Generative Learning of the Solution of Parametric Partial Differential Equations Using Guided Diffusion Models and Virtual Observations
This work addresses the computational expense of simulating parametric PDEs for applications like fluid dynamics, offering an efficient forecasting and reconstruction method, though it appears incremental as it builds on existing diffusion models.

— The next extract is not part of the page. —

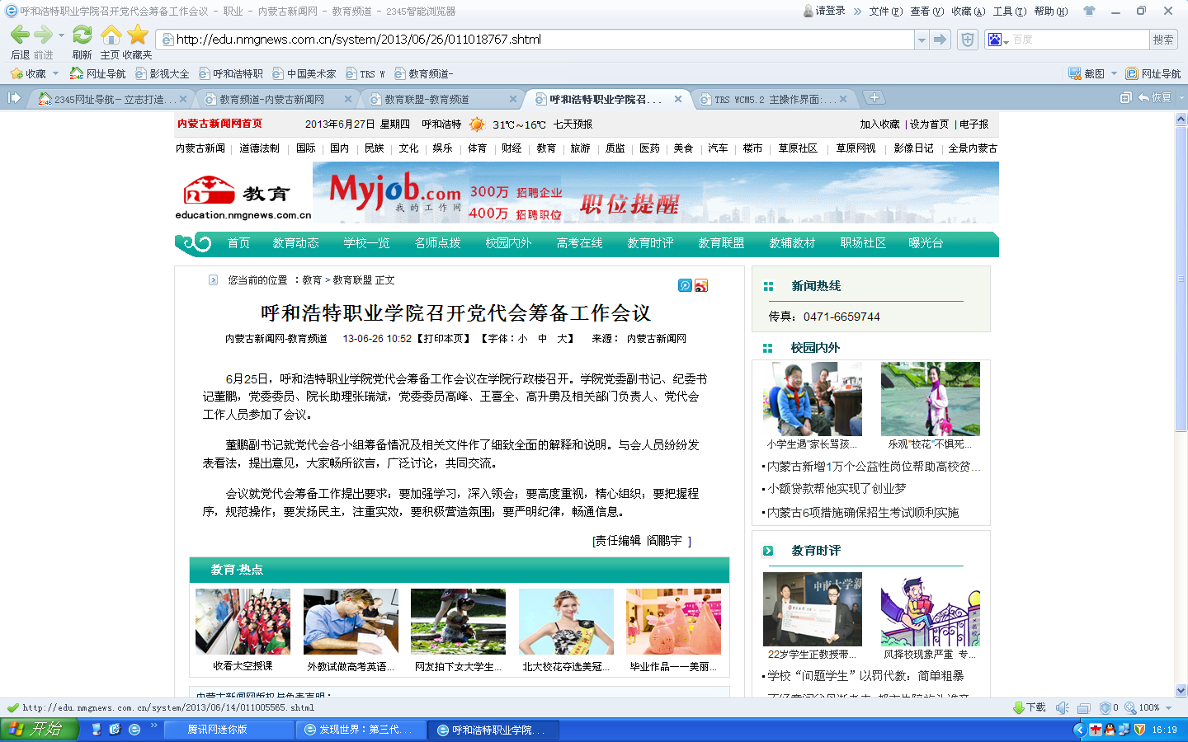Go to homepage via the house icon

pos(111,35)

The paper tackles the problem of modeling high-dimensional parametric systems described by PDEs by introducing a generative learning framework that uses guided diffusion models and virtual observations, resulting in accurate flow sequence generation across parameter settings with significantly reduced computational costs.
We introduce a generative learning framework to model high-dimensional parametric systems using gradient guidance and virtual observations. We consider systems described by Partial Differential Equations (PDEs) discretized with structured or unstructured grids. The framework integrates multi-level information to generate high fidelity time sequences of the system dynamics. We demonstrate the effectiveness and versatility of our framework with two case studies in incompressible, two dimensional, low Reynolds cylinder flow on an unstructured mesh and incompressible turbulent channel flow on a structured mesh, both parameterized by the Reynolds number. Our results illustrate the framework's robustness and ability to generate accurate flow sequences across various parameter settings, significantly reducing computational costs allowing for efficient forecasting and reconstruction of flow dynamics.